Par ailleurs, les colons rencontrent des difficultés dans l’acquisition des terrains comme
l’opposition des autochtones qui se sont établis de père en fils prenant la terre en location d’un
gérant
8. Sur le domaine de Drijet par exemple se trouvent environ 90 gourbis abritant 120
indigènes adultes qui possèdent un important troupeau. D’où la nécessité de cohabitation entre
eux et les français, ceci est la source de plusieurs désagréments comme l’empiétement des
animaux sur les terres cultivables. Du point de vue aménagement du territoire, de la région
nord-ouest de Tunis, l’achat de ces deux
domaines a permis de relier entre eux des centres
de colonisation européenne à savoir les
groupements de Massicault, de Goubellat, de Bir
Mcherga, d’Ain El Asker, de Saint-Cyprien et de
la Mornaguia, formant un cercle continu de
fermes françaises autour des domaines en
question. Le journal l’Afrique du Nord illustrée
9
nous donne une description de Massicault après
une trentaine d’année de sa création, le
chroniqueur écrit : « à la place des steppes en
friche qui existaient dans cette région, il y a un
demi-siècle, on voit aujourd’hui à perte de vue les
belles terres labourées, les moissons dorées et à
travers la campagne fertile, les toits rouges des
habitations des colons. S’ils furent longtemps à la
peine, les colons de Massicault peuvent être fiers
du moins des résultats féconds que leur labeur
incessant leur a procurés ».
2- Un urbanisme et une architecture d’urgence à Massicault
La trame urbaine du village
Le village de Massicault est situé dans un emplacement stratégique. Il est délimité au
nord-ouest par la route nationale n°5 (RN5). Il est traversé au nord - est par oued Bougattas. Au
sud - est par le chemin qui mène de Bou Arada à Tébourba. Et finalement au sud-ouest, il est
parcouru par une voie qui relie la RN5 au chemin de Bou Arada à Tébourba. Le plan de
lotissement de la cité en question, nous procure des données sur le plan parcellaire, la forme
des îlots et la typologie du bâti. La configuration du terrain réservé à la cité est rectangulaire,
sa lecture nous permet d’émettre l’hypothèse suivante : le lotissement en question a été aménagé
en deux phases temporelles, le premier a été réalisé en 1903 et la seconde en 1930. Nous allons
d’abord décrire la première phase et par la suite la zone d’extension. Il faut dire aussi que la
première phase du lotissement s’étale sur une surface de 17 hectares qui a abrité au début du
siècle dernier près de 1 500 habitants. L’accès à la première tranche du lotissement se faisait à
partir de la RN5 par une place centrale percée par un axe principal d’une largeur de 12 m qui
aboutit à une place de surface moins importante. Une voie de 800 m contourne le périmètre du
plan parcellaire, créant ainsi des îlots de forme rectangulaire et trapézoïdale. Le premier
aménagement se caractérise par un traçage effectué selon un quadrillage simple délimitant des
îlots de forme régulière et rectangulaire qui ont une surface qui varie de 1 500 à 3 000 m2
. La
vocation principale de ces lots est l’habitation. La construction des équipements se fait
progressivement avec l’arrivée des colons. Par exemple, la création d’un marché hebdomadaire
à Massicault s’est faite en 1910, malgré les objections qu’a soulevées la question auprès de
l’administration coloniale. En effet, d’après les responsables, ce marché ne peut devenir un lieu
d’attraction en raison du peu d’habitants installés, de l’absence de l’élément autochtone et aussi
à cause de la proximité du marché de Tebourba qui par son importance et son rayonnement sur
la région continuera à attirer plus de monde.
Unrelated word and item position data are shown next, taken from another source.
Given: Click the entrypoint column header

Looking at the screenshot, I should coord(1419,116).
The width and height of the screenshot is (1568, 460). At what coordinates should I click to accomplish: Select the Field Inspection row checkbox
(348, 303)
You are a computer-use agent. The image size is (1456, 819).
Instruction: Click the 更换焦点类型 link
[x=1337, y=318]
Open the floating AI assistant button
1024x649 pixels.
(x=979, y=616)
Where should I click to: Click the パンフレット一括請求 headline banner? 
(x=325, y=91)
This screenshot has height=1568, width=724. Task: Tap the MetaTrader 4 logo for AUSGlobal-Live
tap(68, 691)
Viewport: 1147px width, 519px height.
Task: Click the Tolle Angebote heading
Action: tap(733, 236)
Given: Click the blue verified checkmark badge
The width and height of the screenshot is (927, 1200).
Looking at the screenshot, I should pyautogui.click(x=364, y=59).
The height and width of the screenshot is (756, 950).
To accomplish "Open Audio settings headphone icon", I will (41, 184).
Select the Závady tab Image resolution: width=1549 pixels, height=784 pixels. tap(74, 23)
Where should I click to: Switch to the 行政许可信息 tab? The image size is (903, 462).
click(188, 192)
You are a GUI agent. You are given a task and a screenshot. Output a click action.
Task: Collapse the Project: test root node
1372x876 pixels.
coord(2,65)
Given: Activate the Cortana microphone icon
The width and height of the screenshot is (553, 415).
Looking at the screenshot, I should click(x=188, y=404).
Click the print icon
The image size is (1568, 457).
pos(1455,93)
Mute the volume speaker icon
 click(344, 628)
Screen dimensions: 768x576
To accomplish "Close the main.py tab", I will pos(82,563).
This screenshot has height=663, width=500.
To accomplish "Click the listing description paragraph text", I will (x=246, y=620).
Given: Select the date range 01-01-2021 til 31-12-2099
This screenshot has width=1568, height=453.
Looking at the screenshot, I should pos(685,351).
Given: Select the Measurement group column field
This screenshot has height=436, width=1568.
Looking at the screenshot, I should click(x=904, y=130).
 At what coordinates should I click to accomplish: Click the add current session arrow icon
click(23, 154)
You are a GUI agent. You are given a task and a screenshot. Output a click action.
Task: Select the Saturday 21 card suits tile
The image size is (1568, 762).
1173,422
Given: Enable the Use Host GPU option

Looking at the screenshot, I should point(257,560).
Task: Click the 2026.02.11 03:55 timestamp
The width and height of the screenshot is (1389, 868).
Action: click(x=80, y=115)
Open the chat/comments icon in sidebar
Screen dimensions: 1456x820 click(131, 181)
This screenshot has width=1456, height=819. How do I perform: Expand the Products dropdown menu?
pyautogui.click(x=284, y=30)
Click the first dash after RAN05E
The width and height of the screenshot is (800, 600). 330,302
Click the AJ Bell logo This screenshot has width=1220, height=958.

Quant à la seconde phase que nous appelons la zone d’extension, nous n’avons pas
beaucoup d’informations sur la conception ni la date des affectations des lots en question. Nous
avons constaté que les lots aménagés destinés à l’habitation ont subi une augmentation des surfaces, soit 5 000 m²
en moyenne et ce par rapport aux lots conçus dans la première tranche
où ils ont une surface de 2 000 m²
. Le plan de la zone d’extension présente une composition
urbaine en étoile qui ressemble à de nombreuses opérations ex nihilo effectuées en Tunisie
pendant la période coloniale, telles qu'à Bizerte, Hammam-Lif ou à la cité ouvrière de Mégrine.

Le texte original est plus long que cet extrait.